During tumor resection, the endoscope may be valuable for removing a small amount of residual tumor in a difficult location. For example, Chang and colleagues reported the use of the endoscope to remove the last fragments of a large ecchordosis physaliphora from the clivus that could not be seen with the microscope.

Equipment

For endoscopically assisted or endoscopically controlled tumor surgery, handheld endoscopes are used and usually held in the nondominant hand or in a rigid holder. Various endoscopes are available. In the authors’ opinion, the most suitable endoscope for endoscopically assisted intracranial surgery is the Perneczky endoscope. The right-angle pistol-grip configuration of this endoscope allows it to be held comfortably in the hand for long periods. The rigid shaft of the endoscope allows precise control of its position.

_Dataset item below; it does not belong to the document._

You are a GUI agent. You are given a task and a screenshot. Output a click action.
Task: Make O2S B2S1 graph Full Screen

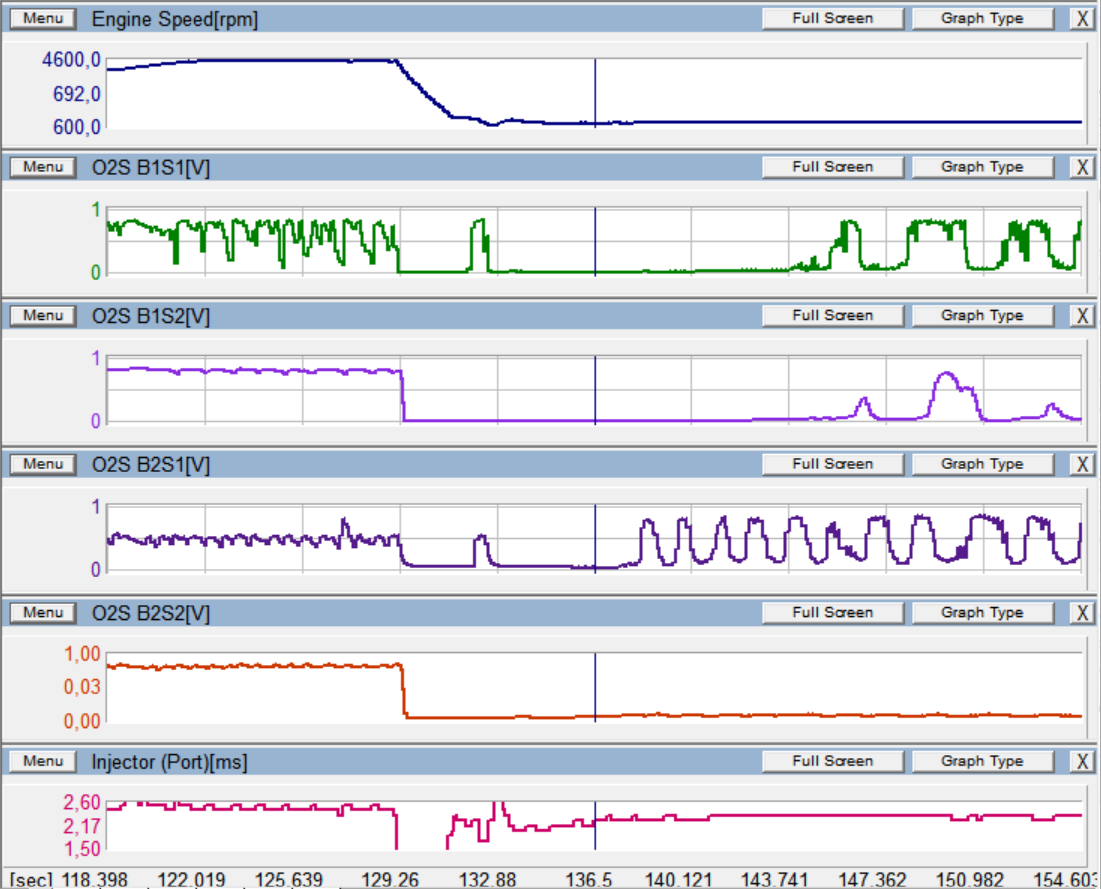point(832,464)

The endoscope is usually held in one hand while the other hand is used for working. An assistant can also hold the endoscope, freeing the surgeon to work with both hands. If needed, the endoscope can be fixated with the use of one of many available retractor arms (see another article elsewhere in this issue). Many other types of endoscopes can be used for endoscopically assisted or endoscopically controlled work. The main issue is ergonomic: it is helpful to have an endoscope that stays out of the way so that other instruments can be used simultaneously. At minimum, an appropriately sized suction device is a necessary second instrument. If possible, 2 additional instruments offer greater surgical possibilities.

New technologies continue to improve the image produced by endoscopes. For example, with the appropriate endoscope, viewing apparatus, and image processing, a 3-dimensional image can be produced. The surgeon can then view the image with the aid of polarized glasses. As an alternative to standard-definition video, new high-definition images are available and more closely approximate the view that most neurosurgeons are familiar with from the operating microscope.

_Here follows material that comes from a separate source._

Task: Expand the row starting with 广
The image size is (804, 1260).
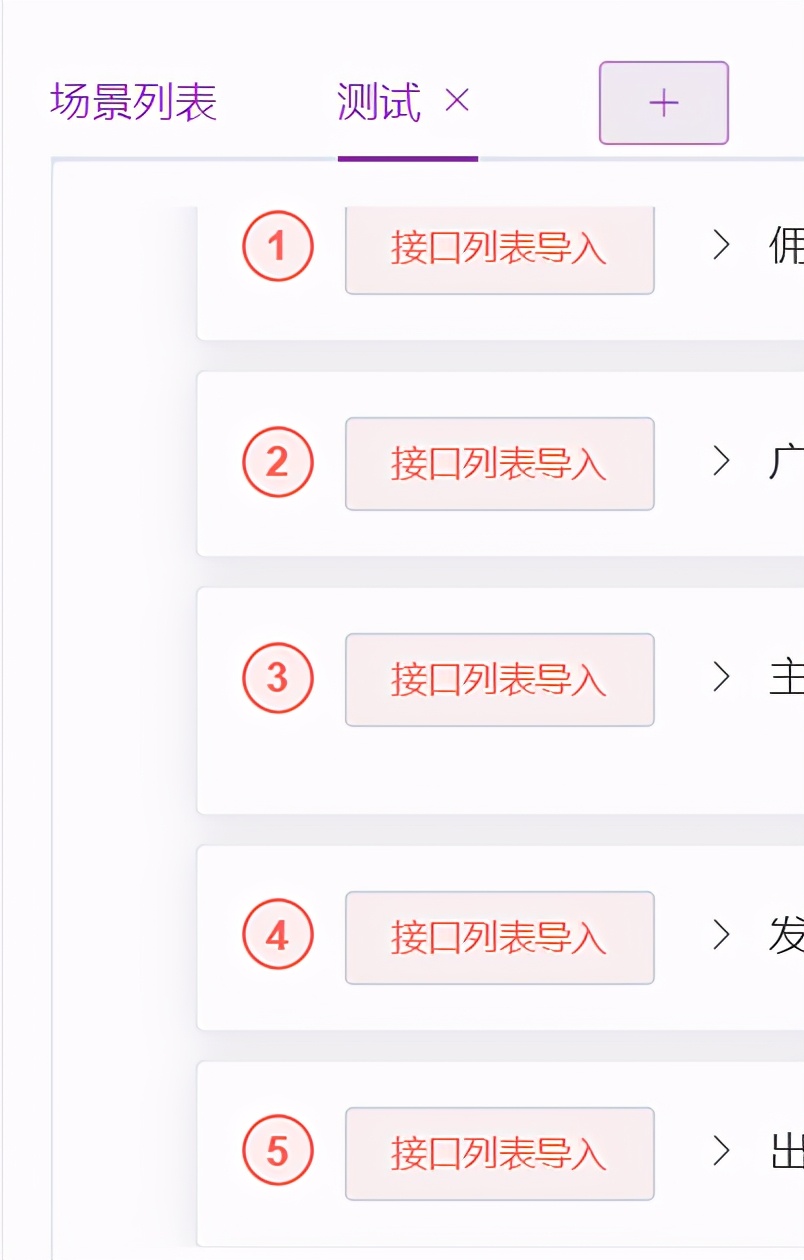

In addition to endoscopes, specialized instruments are helpful for minimally invasive cranial work, regardless of whether the work is performed with an endoscope or microscope. These instruments include narrow-shafted bipolar instruments; various slim dissectors; and single-shafted bayoneted scissors, pituitary forceps, and graspers. Angled dissectors, bipolar forceps, and a suction device that can operate around corners are highly advantageous. Without these instruments, the endoscope may reveal areas of residual tumor that remain out of reach due to the working angles available to straight-shafted instruments.

Operating technique

The principal issue for operating with the endoscope is maintaining the appropriate orientation. The novice endoscopist may find the view from the endoscope disorienting compared with the view provided by the microscope. This problem improves with experience. Familiarizing oneself with the endoscopic view during laboratory or practical courses is invaluable. Looking at known objects through the endoscope also can help one to adapt more rapidly to the endoscopic perspective.

In general, the endoscope is held in the nondominant hand and the working instrument or suction is held in the dominant hand. A 30° endoscope is most often used. This endoscope provides enough of an angle to be useful for looking around corners while still allowing the user to see straight ahead. Each time instruments are introduced into the field, the endoscope is removed so that the instruments can be followed into the head. This strategy prevents conflicts between the instruments and neurovascular structures.

The angled endoscope is readjusted alternately to inspect each direction where additional visualization is needed. Each time such an adjustment is made, the endoscope is withdrawn from the head, the angle is changed, and the endoscope is reinserted to prevent the tip from wandering into structures as the endoscope is rotated.

Tumor removal proceeds in a standard fashion, either with the use of the endoscope or with microsurgical instruments, such as scissors, a bipolar device, and dissectors. The endoscope is especially used at the end of surgery to check the completeness of resection and repair.